* [Extracted entries]:

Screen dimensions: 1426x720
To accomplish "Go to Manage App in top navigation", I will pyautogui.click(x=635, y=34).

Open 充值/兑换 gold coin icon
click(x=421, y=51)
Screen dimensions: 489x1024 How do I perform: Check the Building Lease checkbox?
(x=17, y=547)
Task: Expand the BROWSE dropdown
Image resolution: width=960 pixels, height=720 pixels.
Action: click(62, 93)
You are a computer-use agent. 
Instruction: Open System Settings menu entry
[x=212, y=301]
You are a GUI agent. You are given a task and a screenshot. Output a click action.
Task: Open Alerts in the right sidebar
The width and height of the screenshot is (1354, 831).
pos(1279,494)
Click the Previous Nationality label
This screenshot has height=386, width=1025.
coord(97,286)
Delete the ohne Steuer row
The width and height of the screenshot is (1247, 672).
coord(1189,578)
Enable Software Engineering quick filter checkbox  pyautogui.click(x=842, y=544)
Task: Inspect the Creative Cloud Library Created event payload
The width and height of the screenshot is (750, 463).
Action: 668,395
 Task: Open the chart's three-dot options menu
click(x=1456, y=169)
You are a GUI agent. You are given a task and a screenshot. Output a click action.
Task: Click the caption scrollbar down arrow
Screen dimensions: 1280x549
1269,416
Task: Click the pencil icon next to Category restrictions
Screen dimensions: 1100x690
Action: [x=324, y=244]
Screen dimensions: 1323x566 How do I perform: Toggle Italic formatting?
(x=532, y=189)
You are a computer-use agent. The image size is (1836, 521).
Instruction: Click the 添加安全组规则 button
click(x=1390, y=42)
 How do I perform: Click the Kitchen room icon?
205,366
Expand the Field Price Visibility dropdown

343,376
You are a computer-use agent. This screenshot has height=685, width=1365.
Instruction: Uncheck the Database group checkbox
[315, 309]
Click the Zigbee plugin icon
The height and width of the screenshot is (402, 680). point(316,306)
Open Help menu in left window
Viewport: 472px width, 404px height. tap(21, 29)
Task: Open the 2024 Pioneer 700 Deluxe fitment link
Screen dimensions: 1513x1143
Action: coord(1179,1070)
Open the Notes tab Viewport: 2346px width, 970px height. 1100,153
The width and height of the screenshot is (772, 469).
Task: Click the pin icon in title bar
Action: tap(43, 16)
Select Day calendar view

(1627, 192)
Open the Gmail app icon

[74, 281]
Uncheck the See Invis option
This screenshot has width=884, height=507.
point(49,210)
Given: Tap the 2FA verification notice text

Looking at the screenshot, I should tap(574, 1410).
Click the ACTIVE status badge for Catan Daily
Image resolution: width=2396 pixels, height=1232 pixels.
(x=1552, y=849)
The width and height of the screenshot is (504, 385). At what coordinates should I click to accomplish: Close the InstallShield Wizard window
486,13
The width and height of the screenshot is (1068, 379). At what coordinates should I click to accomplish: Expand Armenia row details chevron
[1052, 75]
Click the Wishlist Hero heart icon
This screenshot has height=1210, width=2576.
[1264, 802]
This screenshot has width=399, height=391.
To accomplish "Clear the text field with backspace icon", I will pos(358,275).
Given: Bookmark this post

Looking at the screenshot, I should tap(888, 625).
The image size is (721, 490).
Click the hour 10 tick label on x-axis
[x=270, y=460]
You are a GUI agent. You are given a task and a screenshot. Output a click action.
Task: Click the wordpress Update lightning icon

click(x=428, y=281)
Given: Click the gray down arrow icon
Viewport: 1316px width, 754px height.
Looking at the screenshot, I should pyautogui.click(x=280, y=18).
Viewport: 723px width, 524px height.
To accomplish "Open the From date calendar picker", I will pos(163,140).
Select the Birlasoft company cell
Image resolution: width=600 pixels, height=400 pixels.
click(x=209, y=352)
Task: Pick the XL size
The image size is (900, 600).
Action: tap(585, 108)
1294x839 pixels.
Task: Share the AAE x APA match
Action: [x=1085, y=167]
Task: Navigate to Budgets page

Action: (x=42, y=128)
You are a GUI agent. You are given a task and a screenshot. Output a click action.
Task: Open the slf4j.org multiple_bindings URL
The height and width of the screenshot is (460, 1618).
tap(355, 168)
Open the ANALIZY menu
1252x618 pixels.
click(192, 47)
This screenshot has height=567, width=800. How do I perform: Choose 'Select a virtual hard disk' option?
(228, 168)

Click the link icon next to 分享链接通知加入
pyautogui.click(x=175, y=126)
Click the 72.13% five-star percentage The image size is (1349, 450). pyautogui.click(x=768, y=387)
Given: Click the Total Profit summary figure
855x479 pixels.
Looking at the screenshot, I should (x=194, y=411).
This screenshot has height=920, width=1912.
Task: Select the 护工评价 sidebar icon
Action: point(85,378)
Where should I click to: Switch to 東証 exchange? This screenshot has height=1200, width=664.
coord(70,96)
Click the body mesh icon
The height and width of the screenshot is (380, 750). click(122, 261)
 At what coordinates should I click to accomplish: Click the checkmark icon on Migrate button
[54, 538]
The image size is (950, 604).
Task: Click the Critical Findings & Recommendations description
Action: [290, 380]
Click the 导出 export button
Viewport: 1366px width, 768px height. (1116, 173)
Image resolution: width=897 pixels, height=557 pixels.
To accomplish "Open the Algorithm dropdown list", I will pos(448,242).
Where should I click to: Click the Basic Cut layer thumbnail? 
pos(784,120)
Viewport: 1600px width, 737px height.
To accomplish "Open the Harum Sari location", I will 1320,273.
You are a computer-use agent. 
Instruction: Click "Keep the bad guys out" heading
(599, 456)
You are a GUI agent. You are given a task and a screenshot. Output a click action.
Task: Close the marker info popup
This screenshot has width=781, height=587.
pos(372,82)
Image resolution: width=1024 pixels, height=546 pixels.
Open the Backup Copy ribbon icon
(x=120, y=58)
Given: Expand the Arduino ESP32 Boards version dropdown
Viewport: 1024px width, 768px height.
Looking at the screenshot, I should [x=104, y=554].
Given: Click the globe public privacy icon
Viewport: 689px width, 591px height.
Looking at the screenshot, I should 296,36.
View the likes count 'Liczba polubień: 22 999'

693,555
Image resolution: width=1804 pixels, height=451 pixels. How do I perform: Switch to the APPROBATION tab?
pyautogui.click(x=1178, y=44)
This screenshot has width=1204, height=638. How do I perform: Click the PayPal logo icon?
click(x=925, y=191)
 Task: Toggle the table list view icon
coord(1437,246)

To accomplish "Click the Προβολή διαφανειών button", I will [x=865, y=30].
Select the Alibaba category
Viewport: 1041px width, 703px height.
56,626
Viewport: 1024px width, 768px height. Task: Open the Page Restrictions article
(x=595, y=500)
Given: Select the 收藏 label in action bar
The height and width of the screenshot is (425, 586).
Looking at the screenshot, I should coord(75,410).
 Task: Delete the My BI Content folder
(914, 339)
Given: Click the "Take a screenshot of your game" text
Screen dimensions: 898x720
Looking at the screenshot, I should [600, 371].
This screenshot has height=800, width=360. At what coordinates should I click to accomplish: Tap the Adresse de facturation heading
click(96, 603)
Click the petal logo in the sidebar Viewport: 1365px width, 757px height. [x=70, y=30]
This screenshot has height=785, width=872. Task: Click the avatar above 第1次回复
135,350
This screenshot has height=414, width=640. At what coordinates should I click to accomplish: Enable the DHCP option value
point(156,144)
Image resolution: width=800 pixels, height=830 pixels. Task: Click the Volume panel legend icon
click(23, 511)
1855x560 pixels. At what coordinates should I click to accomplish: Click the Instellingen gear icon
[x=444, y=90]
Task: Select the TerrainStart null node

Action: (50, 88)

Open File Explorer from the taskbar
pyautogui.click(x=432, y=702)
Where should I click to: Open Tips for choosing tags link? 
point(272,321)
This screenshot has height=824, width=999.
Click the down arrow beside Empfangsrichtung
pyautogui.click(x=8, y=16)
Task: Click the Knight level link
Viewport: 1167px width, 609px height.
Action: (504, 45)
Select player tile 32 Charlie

* [Work task]: Since only part of the listing is wanted, copy exactly the lines from the one holding "Select the Birlasoft company cell" to the one holding "Image resolution: width=1024", both included.

* [Completed task]:
Select the Birlasoft company cell
Image resolution: width=600 pixels, height=400 pixels.
click(x=209, y=352)
Task: Pick the XL size
The image size is (900, 600).
Action: tap(585, 108)
1294x839 pixels.
Task: Share the AAE x APA match
Action: [x=1085, y=167]
Task: Navigate to Budgets page

Action: (x=42, y=128)
You are a GUI agent. You are given a task and a screenshot. Output a click action.
Task: Open the slf4j.org multiple_bindings URL
The height and width of the screenshot is (460, 1618).
tap(355, 168)
Open the ANALIZY menu
1252x618 pixels.
click(192, 47)
This screenshot has height=567, width=800. How do I perform: Choose 'Select a virtual hard disk' option?
(228, 168)

Click the link icon next to 分享链接通知加入
pyautogui.click(x=175, y=126)
Click the 72.13% five-star percentage The image size is (1349, 450). pyautogui.click(x=768, y=387)
Given: Click the Total Profit summary figure
855x479 pixels.
Looking at the screenshot, I should (x=194, y=411).
This screenshot has height=920, width=1912.
Task: Select the 护工评价 sidebar icon
Action: point(85,378)
Where should I click to: Switch to 東証 exchange? This screenshot has height=1200, width=664.
coord(70,96)
Click the body mesh icon
The height and width of the screenshot is (380, 750). click(122, 261)
 At what coordinates should I click to accomplish: Click the checkmark icon on Migrate button
[54, 538]
The image size is (950, 604).
Task: Click the Critical Findings & Recommendations description
Action: [290, 380]
Click the 导出 export button
Viewport: 1366px width, 768px height. (1116, 173)
Image resolution: width=897 pixels, height=557 pixels.
To accomplish "Open the Algorithm dropdown list", I will pos(448,242).
Where should I click to: Click the Basic Cut layer thumbnail? 
pos(784,120)
Viewport: 1600px width, 737px height.
To accomplish "Open the Harum Sari location", I will 1320,273.
You are a computer-use agent. 
Instruction: Click "Keep the bad guys out" heading
(599, 456)
You are a GUI agent. You are given a task and a screenshot. Output a click action.
Task: Close the marker info popup
This screenshot has width=781, height=587.
pos(372,82)
Image resolution: width=1024 pixels, height=546 pixels.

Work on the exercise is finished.